In the mid-1990s, the Beechers sold the farm. “We’d made a decision to go in a direction that probably wasn’t right,” Steve says. “We put the cows in a fancy facility and had a dream of selling breeding stock. The industry was going the other way—larger herds, less labor-intensive, economies of scale. It didn’t make sense for us to continue.” Around the same time, Ellen’s world record fell by 3,000 pounds to a cow in New Hampshire who was milked three times a day to Ellen’s two, which contributed to the higher totals. Considering how much genetics had improved the process by then, it is remarkable Ellen’s record lasted 17 years. No cow since has held the title for longer than six.

Larkin and Norma Jean lived out their days in Twelve Mile, but Ellen’s legacy survived them. Albright, of Purdue, became a distinguished leader in the field of animal behavior and a National Dairy Shrine Pioneer. The researcher continued to mention Ellen in lectures around the world until he died last year in Carmel. But Albright never could answer the question all those busloads of guests wanted to know: Why did Ellen produce so much milk?

Mostly, Ellen got lucky—breeding creates more than a billion potential genetic combinations. “Without the genetics, she would have been an average cow; without my father as herdsman, she would have been an average cow,” Sue says. Yet for all of Albright’s insights, Ellen ultimately underscored the theory, Schutz says, that the better you treat animals, the more productive they will become. “A content cow gives more milk,” read a Maryland newspaper in 2011, recapping a bovine-study meeting. “[Ellen] is still mentioned with awe at small-town veterinary conferences.”
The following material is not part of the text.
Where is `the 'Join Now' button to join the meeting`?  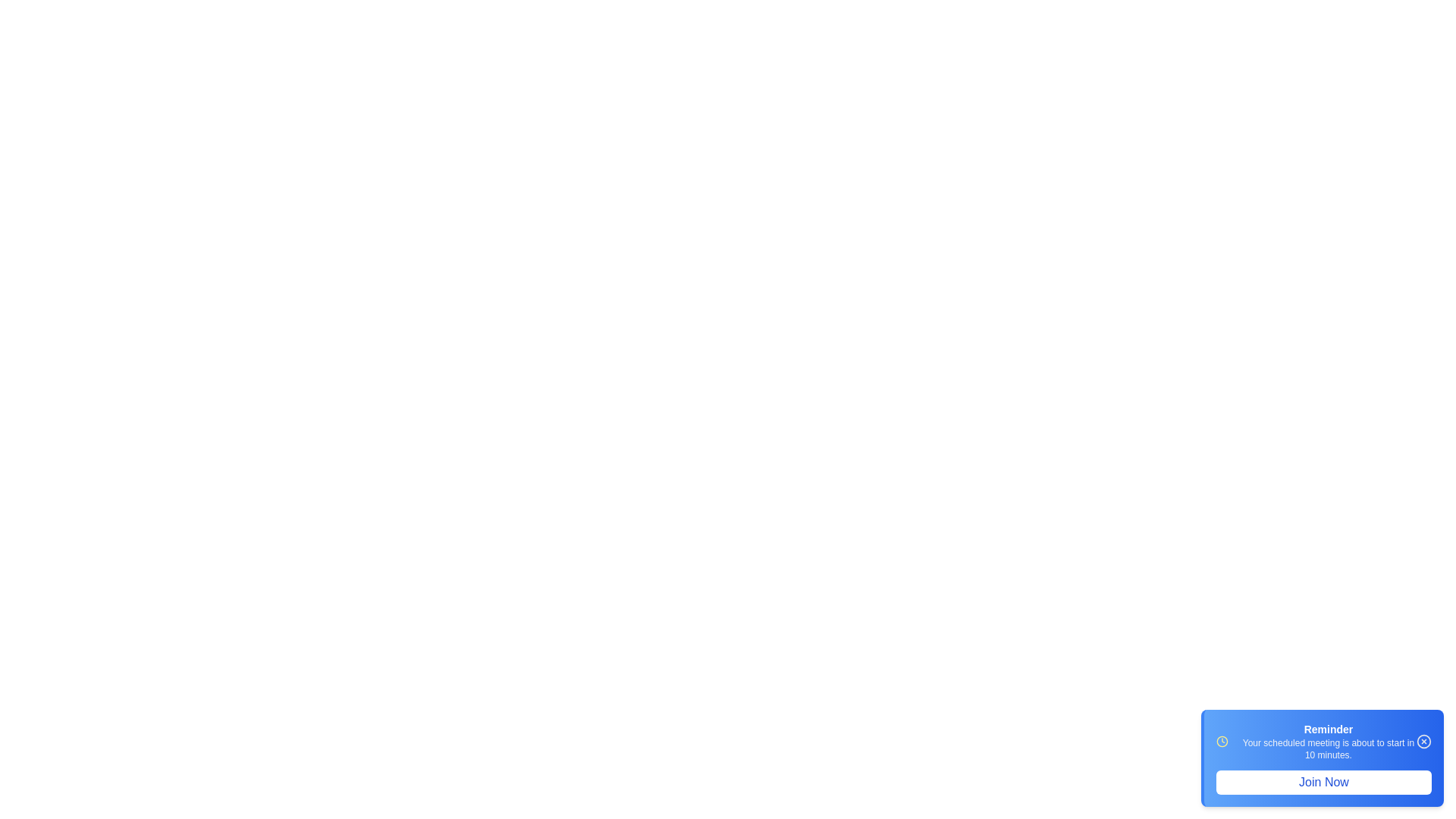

In the end, it didn’t take cloning to diminish the number of small dairy farmers like Larkin. Indiana’s stature in the dairy world hasn’t budged much since Ellen’s time, either. (As far as milk production goes, says Doug Leman, executive director of Indiana Dairy Producers, “we’ve been stuck at 14th in the country for a while.”) Yet beyond the busloads of tourists and bags of fan mail, the Beechers achieved what mattered most: a place to raise a family, enough bounty to send their kids to college, and a good example set. “If there was one thing about the whole ordeal to be proud of,” Steve says, “it was that we treated everyone who came to see Ellen with respect.” Hoosier hospitality—and a side of milk.